Vulnerabilities > CVE-2021-29545 - Incorrect Calculation of Buffer Size vulnerability in Google Tensorflow
Summary
TensorFlow is an end-to-end open source platform for machine learning. An attacker can trigger a denial of service via a `CHECK`-fail in converting sparse tensors to CSR Sparse matrices. This is because the implementation(https://github.com/tensorflow/tensorflow/blob/800346f2c03a27e182dd4fba48295f65e7790739/tensorflow/core/kernels/sparse/kernels.cc#L66) does a double redirection to access an element of an array allocated on the heap. If the value at `indices(i, 0)` is such that `indices(i, 0) + 1` is outside the bounds of `csr_row_ptr`, this results in writing outside of bounds of heap allocated data. The fix will be included in TensorFlow 2.5.0. We will also cherrypick this commit on TensorFlow 2.4.2, TensorFlow 2.3.3, TensorFlow 2.2.3 and TensorFlow 2.1.4, as these are also affected and still in supported range.
Vulnerable Configurations
Common Weakness Enumeration (CWE)
Common Attack Pattern Enumeration and Classification (CAPEC)

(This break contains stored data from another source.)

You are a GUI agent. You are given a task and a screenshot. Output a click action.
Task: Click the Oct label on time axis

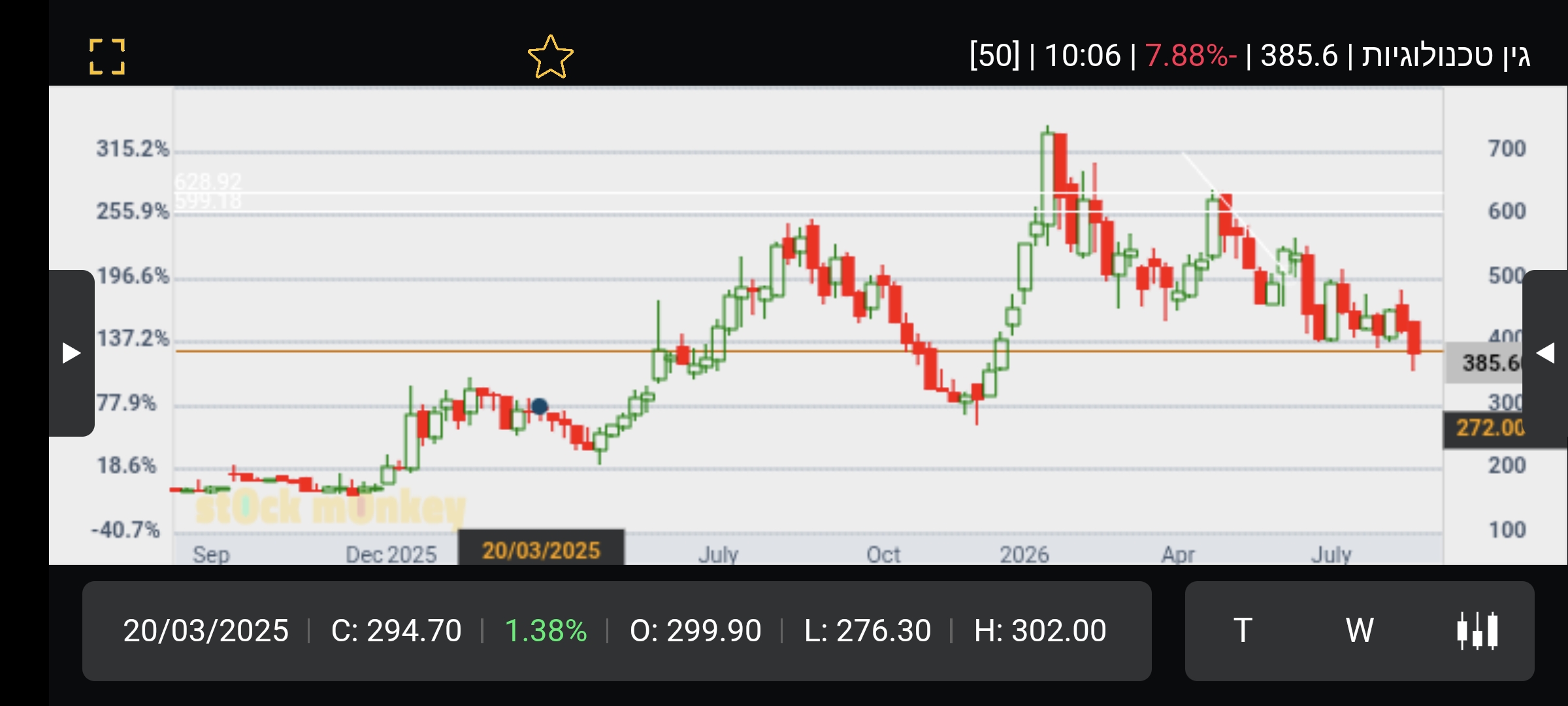(883, 554)
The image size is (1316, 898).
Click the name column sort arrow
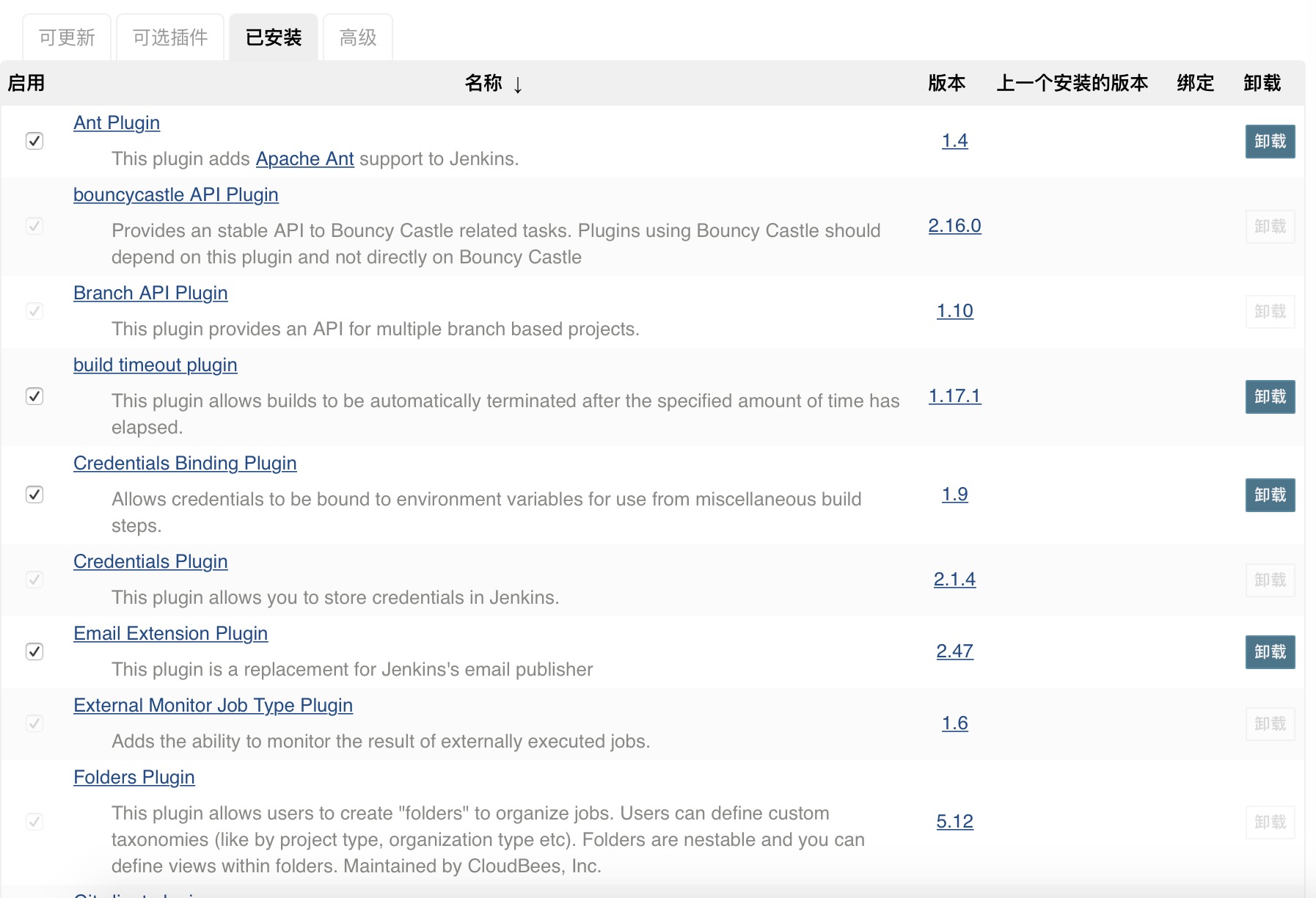518,84
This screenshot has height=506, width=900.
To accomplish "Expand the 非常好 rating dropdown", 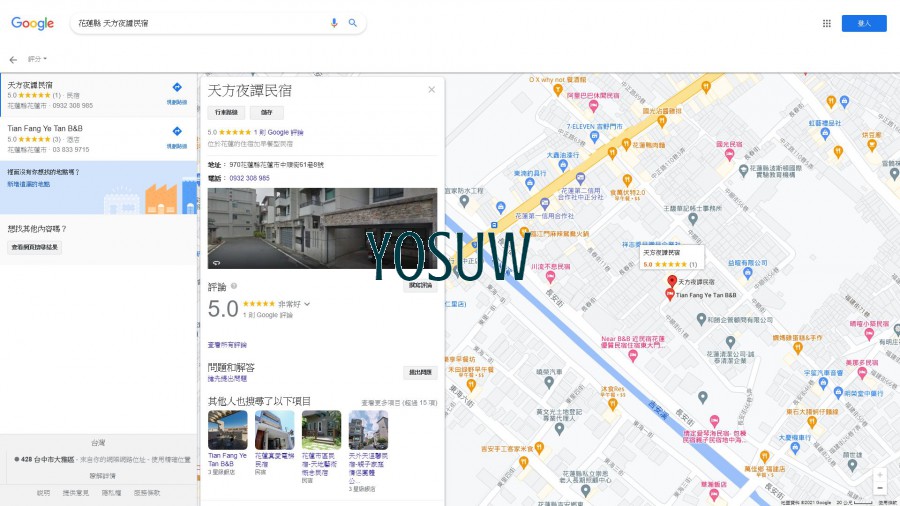I will [x=307, y=303].
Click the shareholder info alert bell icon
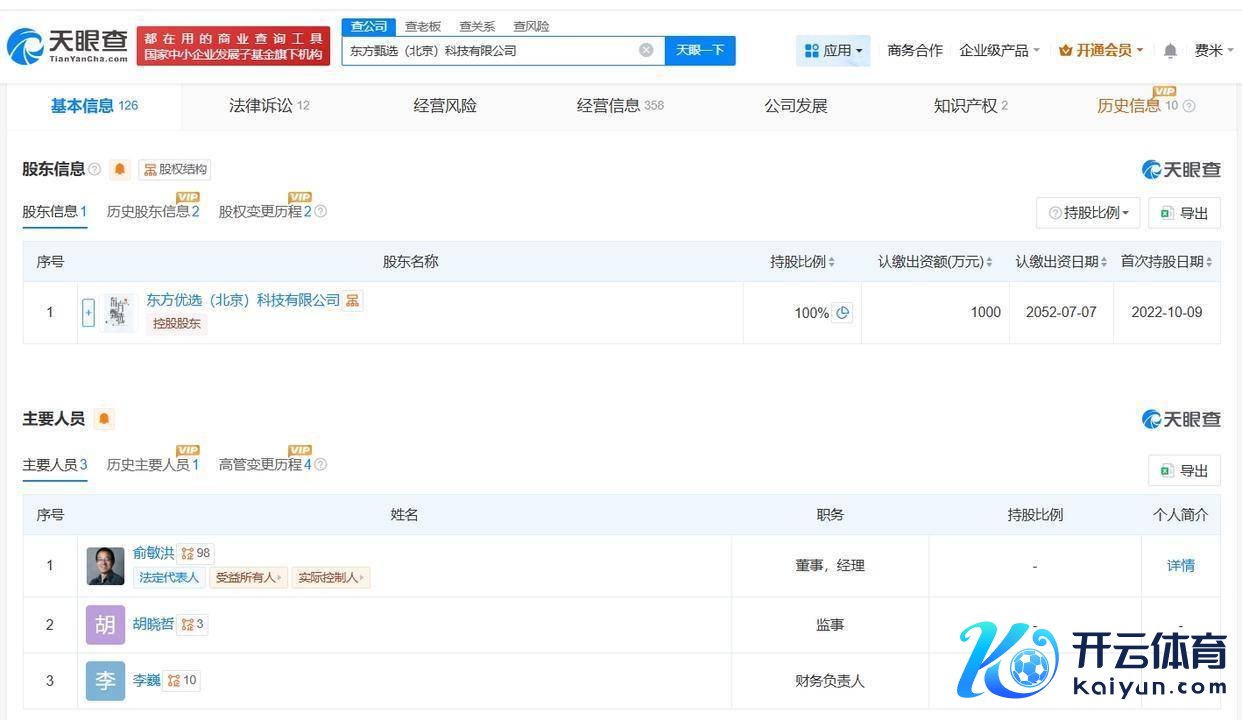This screenshot has width=1242, height=720. 120,169
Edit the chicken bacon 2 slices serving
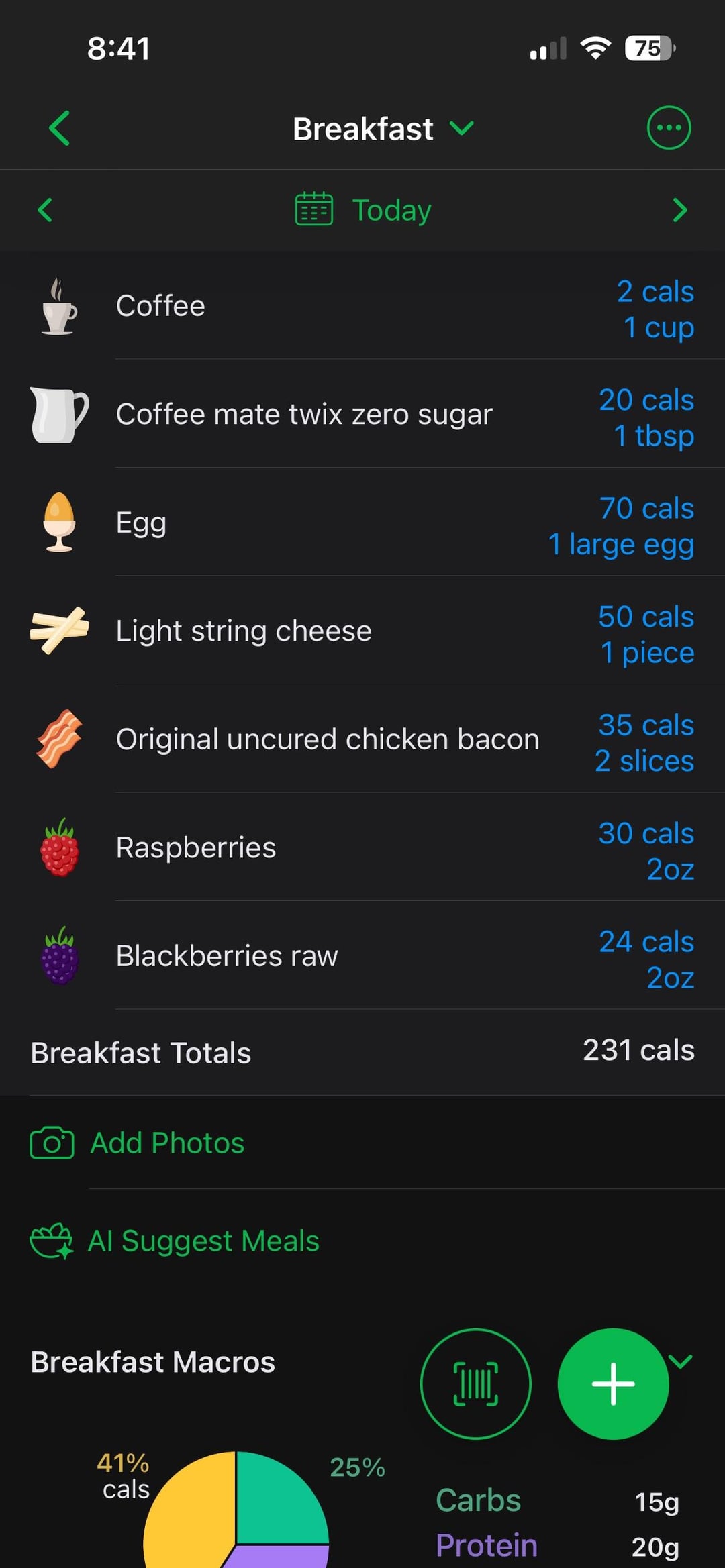This screenshot has height=1568, width=725. coord(644,761)
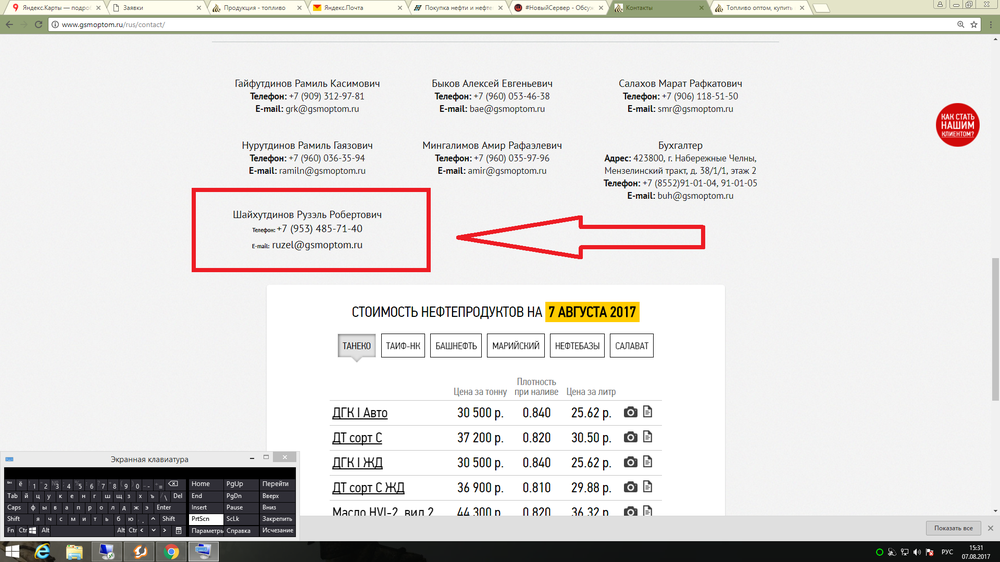This screenshot has height=562, width=1000.
Task: Open Chrome from the Windows taskbar
Action: click(x=171, y=551)
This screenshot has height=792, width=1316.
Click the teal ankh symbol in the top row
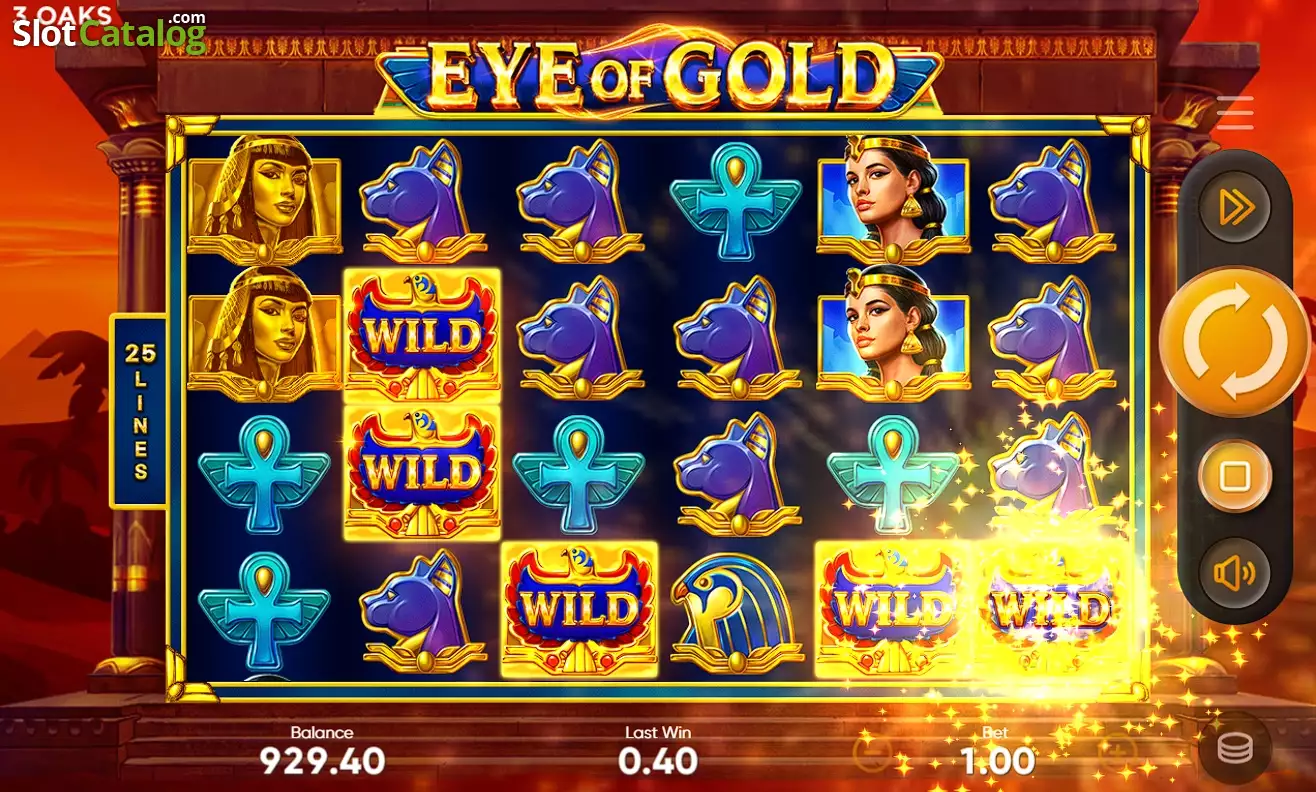pyautogui.click(x=736, y=200)

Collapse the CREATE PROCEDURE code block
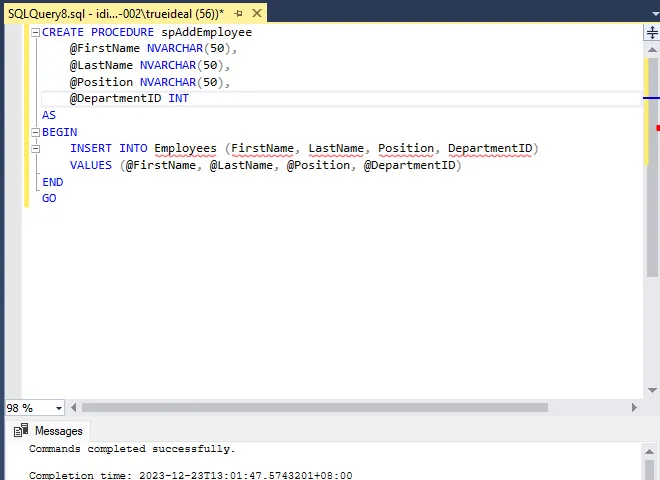(x=36, y=33)
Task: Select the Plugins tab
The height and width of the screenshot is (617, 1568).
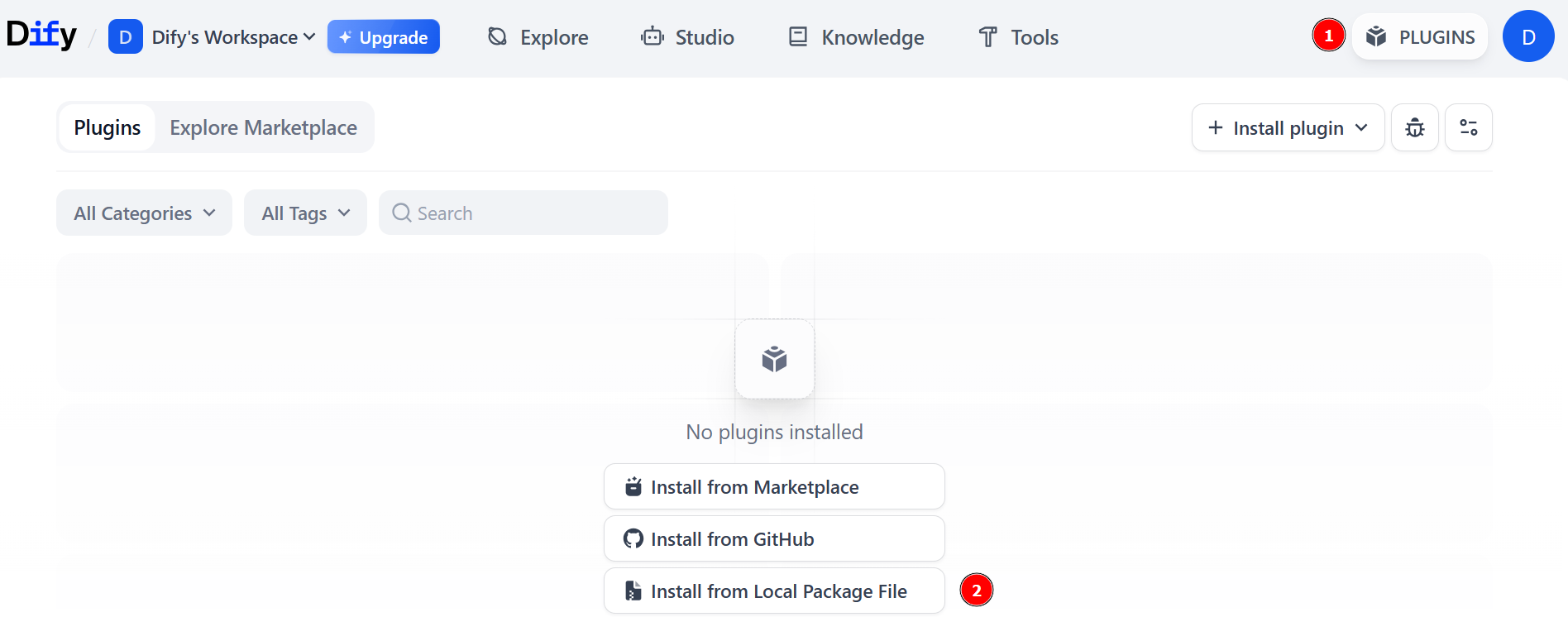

- Overflow Buffers Buffer Overflow attacks target improper or missing bounds checking on buffer operations, typically triggered by input injected by an attacker. As a consequence, an attacker is able to write past the boundaries of allocated buffer regions in memory, causing a program crash or potentially redirection of execution as per the attackers' choice.
- Buffer Overflow via Parameter Expansion In this attack, the target software is given input that the attacker knows will be modified and expanded in size during processing. This attack relies on the target software failing to anticipate that the expanded data may exceed some internal limit, thereby creating a buffer overflow.